Hyperpolarized 13C imaging approach increases the MR signal more than 20,000 times for studying real-time metabolism of disease. Metabolic MRI with hyperpolarized agents shows promise by helping support the differentiation of benign and malignant lesions, separating aggressive from slow-growth tumors and facilitating non-invasive treatments.

The Need for Speed

Molecular Imaging describes techniques that directly or indirectly visualize, characterize, and measure the distribution of molecular or cellular processes at the molecular and cellular levels in humans and other living systems.

The most suitable modalities for small-animal in vivo imaging applications are based on nuclear medicine techniques (essentially, positron emission tomography [PET] and single photon emission computed tomography [SPECT]), optical imaging (OI), computed tomography (CT), magnetic resonance imaging (MRI), magnetic resonance spectroscopy imaging (MRSI), and ultrasound.

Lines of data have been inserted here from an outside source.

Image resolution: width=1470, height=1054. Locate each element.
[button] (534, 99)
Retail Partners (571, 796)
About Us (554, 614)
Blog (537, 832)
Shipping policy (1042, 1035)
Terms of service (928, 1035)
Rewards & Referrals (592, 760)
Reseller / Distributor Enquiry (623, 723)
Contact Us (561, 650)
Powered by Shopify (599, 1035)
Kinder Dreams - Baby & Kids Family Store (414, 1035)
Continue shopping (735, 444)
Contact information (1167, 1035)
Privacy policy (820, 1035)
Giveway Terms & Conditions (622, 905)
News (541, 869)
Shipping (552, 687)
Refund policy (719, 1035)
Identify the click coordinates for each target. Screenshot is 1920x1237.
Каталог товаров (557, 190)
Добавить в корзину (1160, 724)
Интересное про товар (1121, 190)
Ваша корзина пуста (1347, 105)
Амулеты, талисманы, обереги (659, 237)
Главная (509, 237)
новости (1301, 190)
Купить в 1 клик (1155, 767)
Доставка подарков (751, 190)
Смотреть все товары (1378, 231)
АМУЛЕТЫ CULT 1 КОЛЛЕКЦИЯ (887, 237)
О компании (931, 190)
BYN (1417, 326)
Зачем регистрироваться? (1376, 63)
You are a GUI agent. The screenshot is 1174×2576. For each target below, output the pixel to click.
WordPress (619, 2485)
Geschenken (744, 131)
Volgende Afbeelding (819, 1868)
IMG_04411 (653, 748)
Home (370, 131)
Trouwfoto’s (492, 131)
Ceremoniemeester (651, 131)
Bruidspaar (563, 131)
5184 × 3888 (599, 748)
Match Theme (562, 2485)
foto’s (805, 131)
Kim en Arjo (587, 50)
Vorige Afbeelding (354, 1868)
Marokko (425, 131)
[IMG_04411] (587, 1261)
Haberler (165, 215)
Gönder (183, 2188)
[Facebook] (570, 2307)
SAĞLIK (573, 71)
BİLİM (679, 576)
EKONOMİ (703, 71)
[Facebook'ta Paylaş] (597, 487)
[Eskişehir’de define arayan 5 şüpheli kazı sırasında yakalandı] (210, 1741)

Conventional magnetic resonance imaging (MRI) relies on magnetic resonance (MR) signal from proton nuclei of water within the body. The MR signal is encoded with magnetic field gradients for 2D and 3D imaging with no fundamental barriers to spatial resolution as long as sufficient MR signal is available.MRI provides excellent contrast and spatial resolution without radiation exposure - however one limitation of MRI in particular is low sensitivity, especially when compared to PET or SPECT.

Hyperpolarization

Hyperpolarization may address this problem by polarizing spins of a nucleus by several orders of magnitude that seen at thermodynamic equilibrium. However this technique practically doesn't work in water, because spins return back to their equilibrium state, i.e. very low polarization, within seconds. 3He, 13C, 15N, 129Xe and other nuclear spins can be hyperpolarized to the order of near unity resulting in signal enhancement by 4-6 orders of magnitude. Moreover, the decay of their hyperpolarized spin state can be as long as several hours - making useful chemical compounds as hyperpolarized contrast agents. These agents are prepared by physical and/or chemical manipulations followed by administration of these contrast agents in living organisms and their MRI or MRSI imaging.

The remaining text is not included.